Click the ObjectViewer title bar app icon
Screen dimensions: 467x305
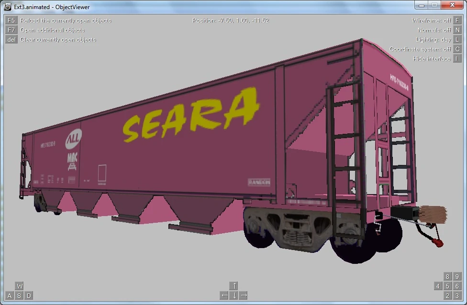pyautogui.click(x=8, y=7)
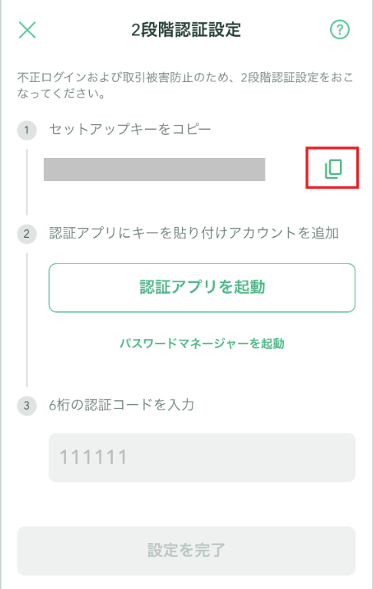Open the パスワードマネージャーを起動 link
This screenshot has width=373, height=589.
click(202, 344)
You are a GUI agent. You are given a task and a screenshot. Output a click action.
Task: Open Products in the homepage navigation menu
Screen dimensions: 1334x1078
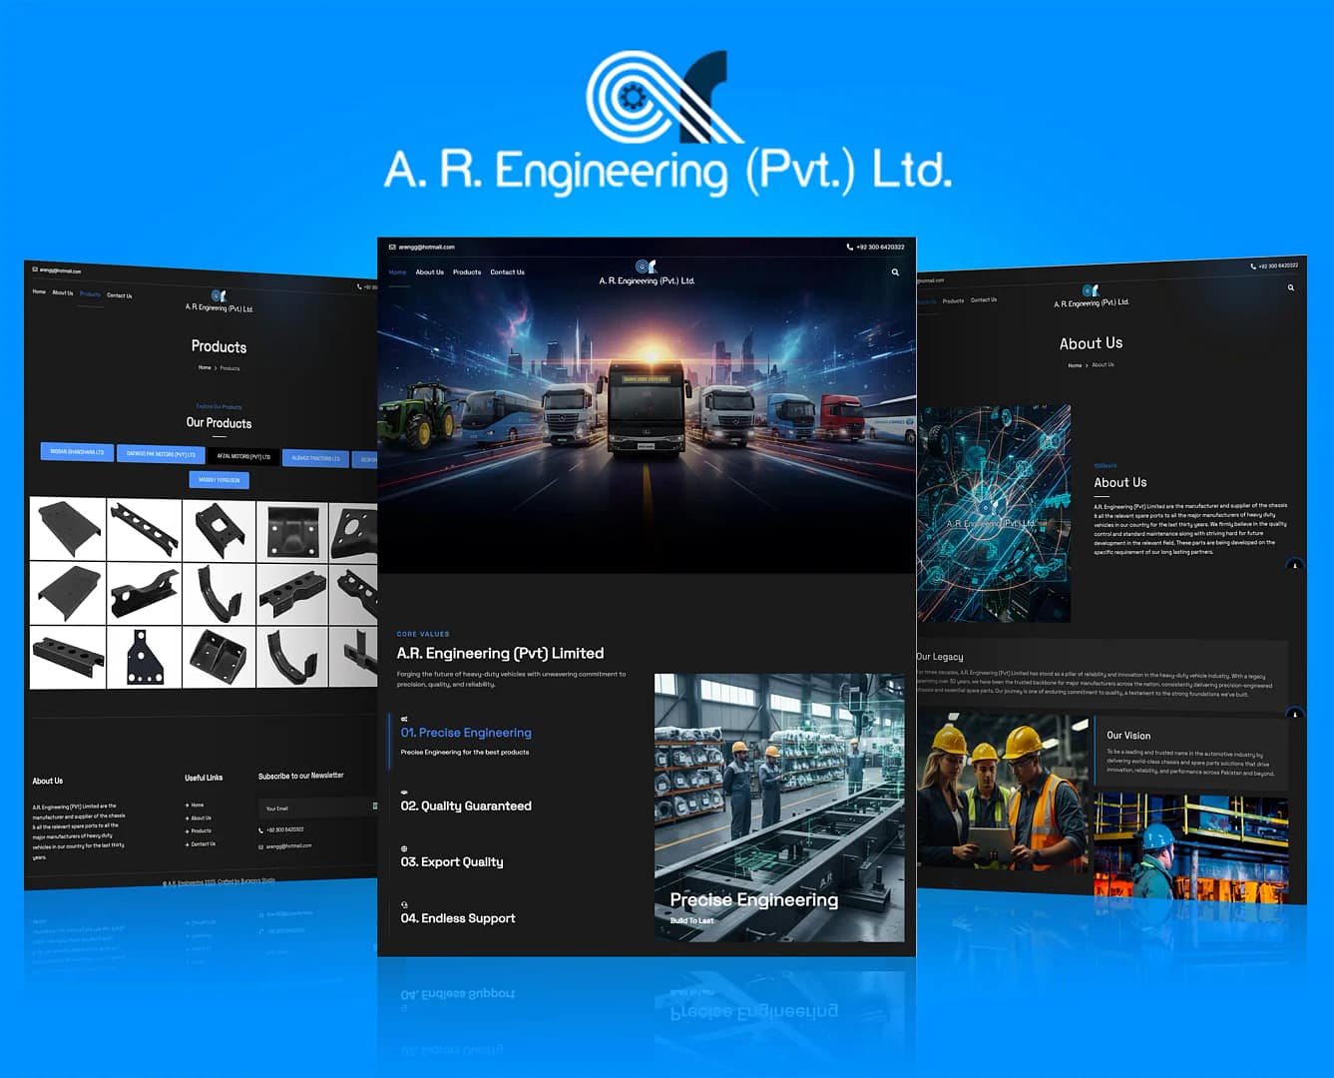[x=466, y=272]
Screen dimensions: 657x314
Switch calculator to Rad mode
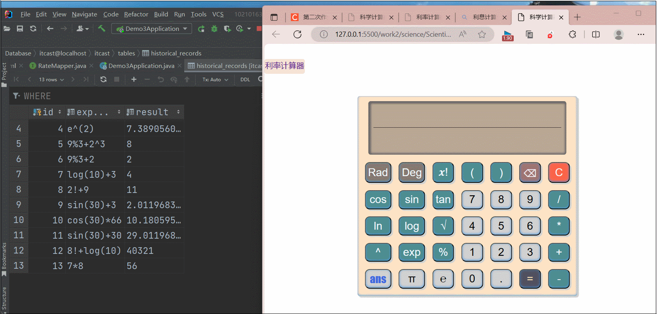[378, 173]
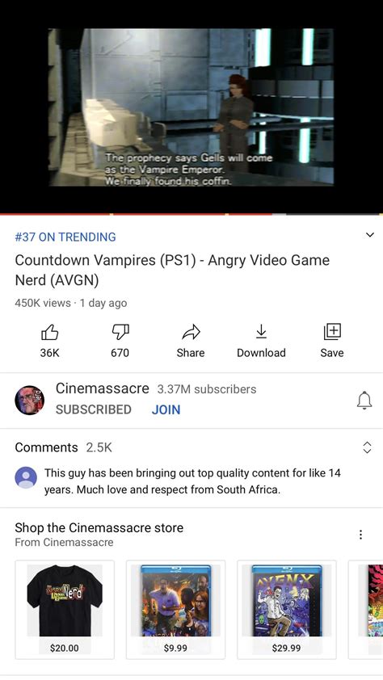Tap the Save to playlist icon
Viewport: 383px width, 680px height.
click(x=332, y=332)
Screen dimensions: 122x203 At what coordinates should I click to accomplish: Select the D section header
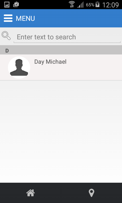point(61,50)
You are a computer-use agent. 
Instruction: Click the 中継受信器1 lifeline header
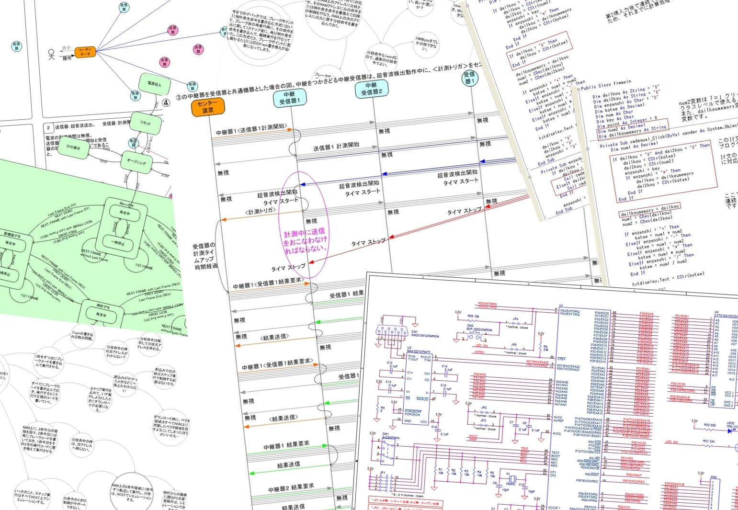pos(290,98)
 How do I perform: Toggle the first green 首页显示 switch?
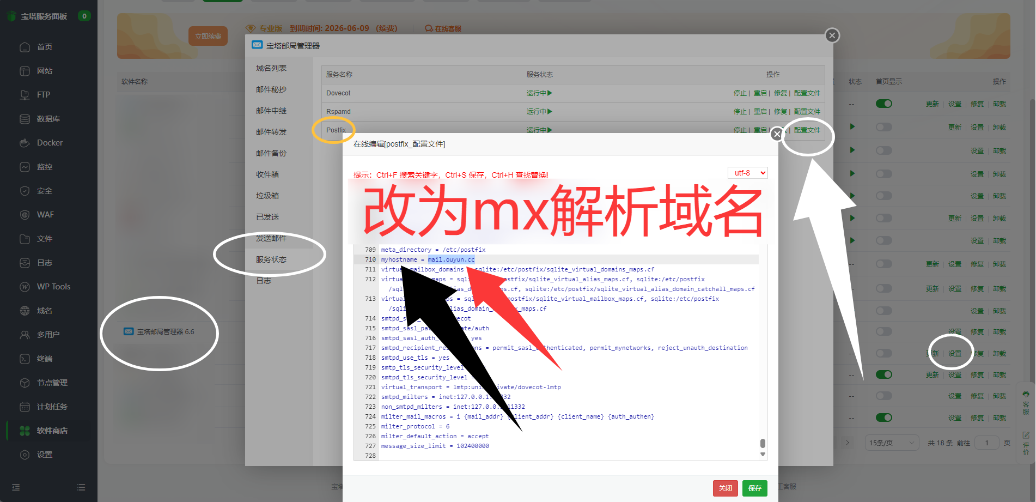click(883, 104)
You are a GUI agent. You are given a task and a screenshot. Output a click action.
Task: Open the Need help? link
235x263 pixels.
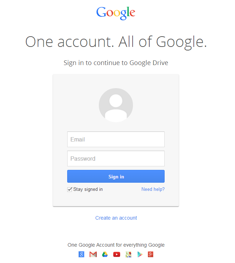153,189
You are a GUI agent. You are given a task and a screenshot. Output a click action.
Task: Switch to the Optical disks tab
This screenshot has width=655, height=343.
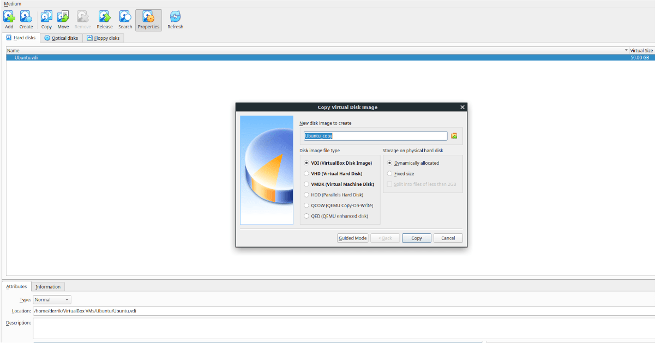click(60, 38)
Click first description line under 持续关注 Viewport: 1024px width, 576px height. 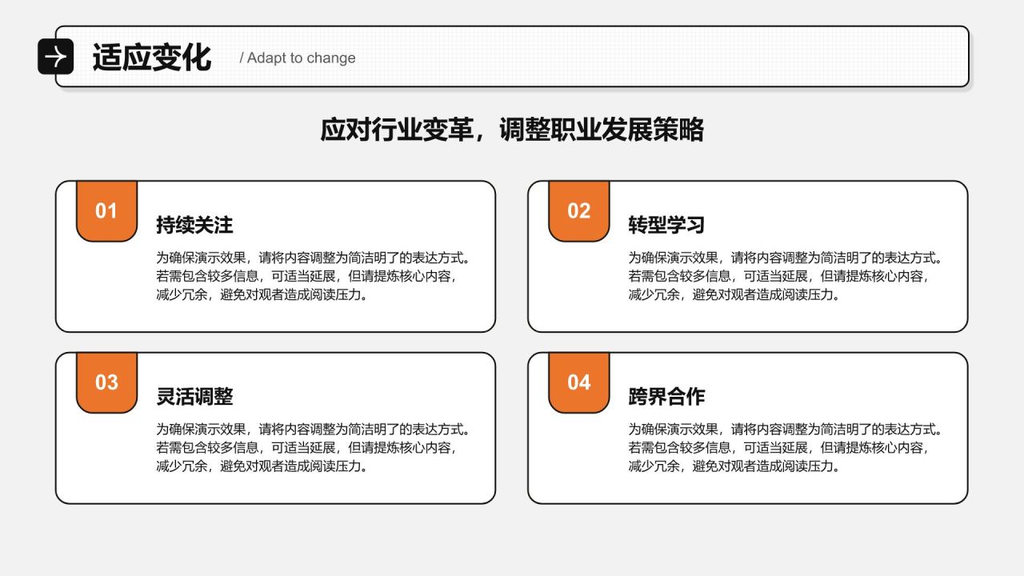(x=312, y=258)
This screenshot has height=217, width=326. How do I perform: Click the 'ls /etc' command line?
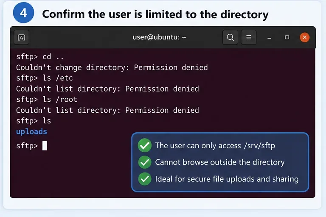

ACTION ITEM: Repeat the lines exactly as they stand, from the opening line of the data through the line with "Screen dimensions: 657x314". Pictures stay out of the copy.

WRITTEN SOLUTION:
Click the ObjectViewer title bar app icon
Screen dimensions: 467x305
pyautogui.click(x=8, y=7)
Open the パスワードマネージャーを起動 link
This screenshot has width=373, height=589.
click(202, 344)
You are a GUI agent. You are given a task and a screenshot. Output a click action.
Task: Open Products in the homepage navigation menu
Screen dimensions: 1334x1078
[x=466, y=272]
Screen dimensions: 657x314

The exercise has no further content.